[Spambayes] How low can you go?

Tim Peters tim.one at comcast.net
Sun Dec 14 15:58:17 EST 2003


[Bill Yerazunis]
> Do you have a good writeup of chi-combining online?
>
> I still haven't quite managed to wrap my head around it from what
> I've read.

Gary Robinson wrote a good article about it in the Linux Journal:

    http://www.linuxjournal.com/article.php?sid=6467

I can't guess whether it would help you without a concept of Unsure
messages, though.  A dramatic effect of chi-combining was transforming the
"spectacular failures" under Bayesian combining into solid Unsures.  For
example, when there's a ton of evidence in both directions, Bayesian
combining tends toward an absurd level of confidence in its guess, and
regardless of whether its guess is right or wrong, but chi-combining
reliably returns a score near 0.50 in such cases.

# Source excerpt:
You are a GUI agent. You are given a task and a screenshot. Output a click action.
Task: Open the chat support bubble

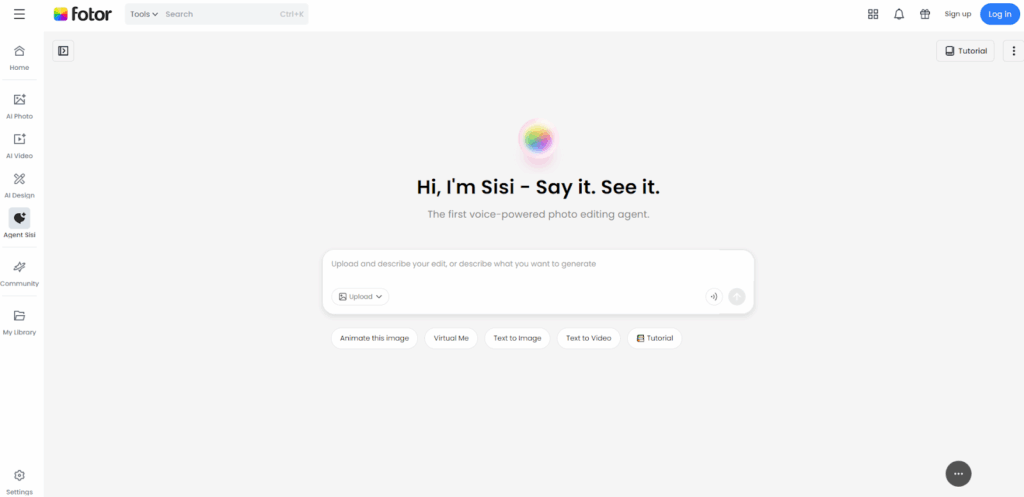958,473
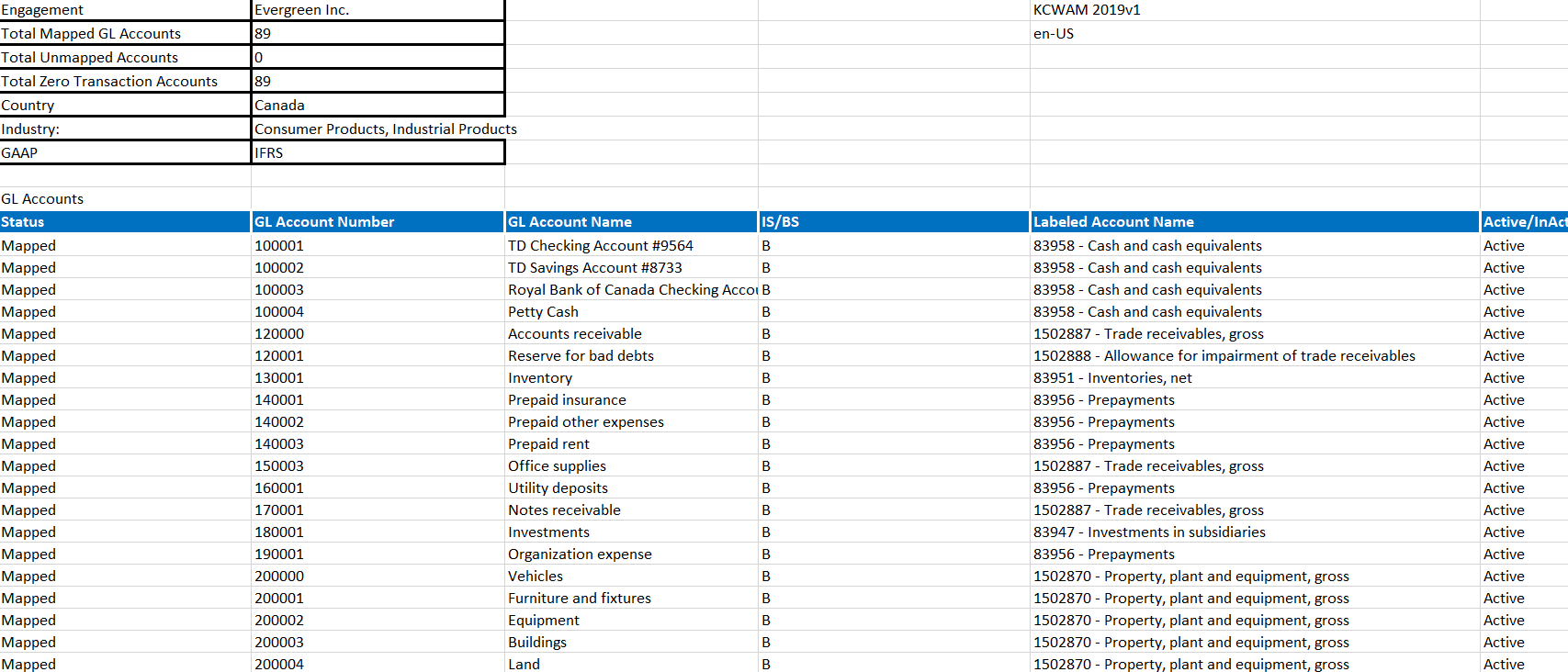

# To be done:
Carry on writing the mailing-list post about chi-combining, starting after its last sentence. The material plays no part in what follows and can be set aside.

# Answer to the exercise:
A mental hangup at first may be that chi-combining doesn't even pretend to
compute the probability that a msg is spam, and only confusion can come from
supposing that it does.  It produces "a score", with no intuitive meaning
other than that "near 1.0 means spam, near 0.0 means ham, and close to 0.5
means the evidence is so mixed that the system can't guess".

> ...
> Here's the quick description...
>
> Right now, the way CRM114 calculates local probabilities for each
> polynomial on each window is biased strongly toward 0.5.  The
> previous formula that worked best was:
>
>               hits_this_corpus - (hits_all_corpus - hits_this_corpus)
>       0.5 + ---------------------------------------------------------
>                         16 * ( hits_all_corpus + 1)
>
>
> which as you can see, needs a LOT of corpus hits on a feature to get
> much certainty out of it.

> For a corpus hapax that recurs in the test message, the local
> probability would be 0.5 + 1/32 = .53125
>
> With 16 hits on it, all spam, the local probability would be 0.5 +
> 16/(16*17) = .5588
>
> ...um... that's not right.

Well, it follows from the equation <wink>.  If there are N hits, all spam,
it's

    0.5 + N/(16*(N+1)) = 0.5 + N/(N+1) * 1/16

which approaches 0.5 + 1/16 = 0.5625 from below as N approaches infinity.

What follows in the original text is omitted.